== TASK TO COMPLETE ==
Reproduce, exactly and in full, only the lines below from the one containing "Task: Select row" through the one containing "This screenshot has height=751, width=998.".

== MATERIAL PROVIDED ==
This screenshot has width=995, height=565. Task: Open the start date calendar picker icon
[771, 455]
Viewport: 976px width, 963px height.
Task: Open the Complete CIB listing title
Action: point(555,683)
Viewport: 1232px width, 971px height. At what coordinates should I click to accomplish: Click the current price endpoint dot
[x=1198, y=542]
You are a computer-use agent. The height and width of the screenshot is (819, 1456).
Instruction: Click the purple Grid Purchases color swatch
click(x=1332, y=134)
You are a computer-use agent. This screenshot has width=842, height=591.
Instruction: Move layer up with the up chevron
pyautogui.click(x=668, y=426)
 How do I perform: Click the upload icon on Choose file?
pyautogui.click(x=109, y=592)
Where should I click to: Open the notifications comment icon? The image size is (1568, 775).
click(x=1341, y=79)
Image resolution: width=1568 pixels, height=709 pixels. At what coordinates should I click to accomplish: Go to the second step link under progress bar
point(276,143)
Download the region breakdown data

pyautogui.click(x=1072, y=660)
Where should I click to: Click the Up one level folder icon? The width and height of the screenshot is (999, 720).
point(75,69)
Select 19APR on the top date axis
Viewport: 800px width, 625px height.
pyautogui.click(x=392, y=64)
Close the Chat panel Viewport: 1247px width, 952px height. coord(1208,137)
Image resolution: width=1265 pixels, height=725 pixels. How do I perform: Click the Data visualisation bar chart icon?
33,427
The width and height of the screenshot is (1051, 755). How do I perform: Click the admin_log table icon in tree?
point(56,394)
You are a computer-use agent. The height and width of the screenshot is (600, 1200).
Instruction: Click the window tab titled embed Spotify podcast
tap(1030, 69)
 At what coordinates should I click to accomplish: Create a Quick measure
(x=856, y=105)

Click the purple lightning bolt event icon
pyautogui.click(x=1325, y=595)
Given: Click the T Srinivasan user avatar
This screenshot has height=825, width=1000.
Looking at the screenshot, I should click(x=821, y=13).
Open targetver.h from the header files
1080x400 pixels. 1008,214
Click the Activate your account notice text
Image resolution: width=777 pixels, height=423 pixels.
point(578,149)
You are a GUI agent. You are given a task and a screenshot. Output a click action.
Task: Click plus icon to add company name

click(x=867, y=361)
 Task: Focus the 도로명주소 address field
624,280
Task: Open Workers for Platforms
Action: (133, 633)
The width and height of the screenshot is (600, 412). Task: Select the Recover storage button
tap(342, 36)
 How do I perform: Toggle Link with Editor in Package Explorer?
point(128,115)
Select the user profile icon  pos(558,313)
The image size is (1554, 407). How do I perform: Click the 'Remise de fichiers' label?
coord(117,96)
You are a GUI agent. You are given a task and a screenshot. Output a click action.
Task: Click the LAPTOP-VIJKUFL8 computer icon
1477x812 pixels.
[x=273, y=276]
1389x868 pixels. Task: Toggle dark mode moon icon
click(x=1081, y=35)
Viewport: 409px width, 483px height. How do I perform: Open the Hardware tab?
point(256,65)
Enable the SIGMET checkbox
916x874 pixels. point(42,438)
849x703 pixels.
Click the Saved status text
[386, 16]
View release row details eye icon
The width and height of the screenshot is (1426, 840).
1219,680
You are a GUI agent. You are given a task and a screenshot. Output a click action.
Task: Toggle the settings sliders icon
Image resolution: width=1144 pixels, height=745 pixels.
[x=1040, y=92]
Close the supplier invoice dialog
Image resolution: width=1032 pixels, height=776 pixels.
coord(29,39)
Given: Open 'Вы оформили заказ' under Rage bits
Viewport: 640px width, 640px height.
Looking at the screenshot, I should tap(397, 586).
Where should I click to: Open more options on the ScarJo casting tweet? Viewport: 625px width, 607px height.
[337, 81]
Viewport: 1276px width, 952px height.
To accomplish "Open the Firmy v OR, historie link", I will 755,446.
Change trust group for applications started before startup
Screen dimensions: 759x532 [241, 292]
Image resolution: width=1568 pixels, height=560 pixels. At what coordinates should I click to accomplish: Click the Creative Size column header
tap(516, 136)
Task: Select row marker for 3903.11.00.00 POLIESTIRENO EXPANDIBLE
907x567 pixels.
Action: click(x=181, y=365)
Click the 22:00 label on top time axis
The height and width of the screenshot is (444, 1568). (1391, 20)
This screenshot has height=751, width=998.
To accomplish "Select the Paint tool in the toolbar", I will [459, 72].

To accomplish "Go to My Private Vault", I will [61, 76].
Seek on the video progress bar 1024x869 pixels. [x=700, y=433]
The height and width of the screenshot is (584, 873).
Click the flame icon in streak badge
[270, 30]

== WRITTEN RESPONSE ==
Task: Select row marker for 3903.11.00.00 POLIESTIRENO EXPANDIBLE
907x567 pixels.
Action: click(x=181, y=365)
Click the 22:00 label on top time axis
The height and width of the screenshot is (444, 1568). (1391, 20)
This screenshot has height=751, width=998.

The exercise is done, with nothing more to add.